> [Tasks]
1/ In the troubleshooting text, what should be added to the URI template when the database requires TLS?
2/ Restate more briefly the paragraph of the troubleshooting text that begins "Symptoms diagnosable from the pod side."
3/ Reproduce word for word the part of the troubleshooting text that begins at the words "Audience: Application developer" and stops after "queries, see operators/monitoring.".

Troubleshooting

Audience: Application developer

Symptoms diagnosable from the pod side. For Vault policy issues, cluster configuration, or metric queries, see operators/monitoring.

Pod starts but cannot connect to the database

Symptom	Likely cause	What to check
`authentication failed for user "DBUSER"`	Annotation mode defaults used — env var name is `DBUSER`, not what the app reads	Set `<dbname>.env-key-dbuser` and `<dbname>.env-key-dbpassword` explicitly
`role "DBUSER" does not exist`	Same as above, app is reading the default env var name	Confirm the env var names match what the app expects
`connection refused`	Wrong host or port in URI template	Check `<dbname>.template`; verify the DB hostname resolves from inside the pod
`SSL connection required`	App connects without TLS, DB requires it	Add `?sslmode=require` (or `verify-full`) to your URI template
Credentials work but expire after a few hours	`token_period` not set on the Vault role	Ask your operator to check `vault read auth/kubernetes/role/<role>` — `token_period` must be non-zero

Pod env contains `__VDBI_PH_...`

This placeholder is set by the webhook in NRI mode and should be replaced by the NRI plugin before the container process starts.

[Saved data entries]
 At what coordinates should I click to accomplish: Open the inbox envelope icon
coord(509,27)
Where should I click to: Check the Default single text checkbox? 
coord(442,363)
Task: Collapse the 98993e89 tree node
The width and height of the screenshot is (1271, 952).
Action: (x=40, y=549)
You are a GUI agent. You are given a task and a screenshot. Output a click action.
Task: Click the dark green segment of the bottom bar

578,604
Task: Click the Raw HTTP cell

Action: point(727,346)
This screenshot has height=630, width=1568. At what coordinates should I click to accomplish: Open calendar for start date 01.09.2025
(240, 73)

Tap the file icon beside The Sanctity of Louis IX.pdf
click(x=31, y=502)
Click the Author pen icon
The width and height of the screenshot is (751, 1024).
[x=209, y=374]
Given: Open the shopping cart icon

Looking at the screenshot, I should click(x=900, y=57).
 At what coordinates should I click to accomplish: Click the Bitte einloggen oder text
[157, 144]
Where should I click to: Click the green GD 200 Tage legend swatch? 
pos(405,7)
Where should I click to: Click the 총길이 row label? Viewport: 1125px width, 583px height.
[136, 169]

> [Answers for each item]
1/ `?sslmode=require` (or `verify-full`)

2/ This covers pod-side symptoms. For Vault policy issues, cluster configuration, or metric queries, see operators/monitoring.

3/
Audience: Application developer

Symptoms diagnosable from the pod side. For Vault policy issues, cluster configuration, or metric queries, see operators/monitoring.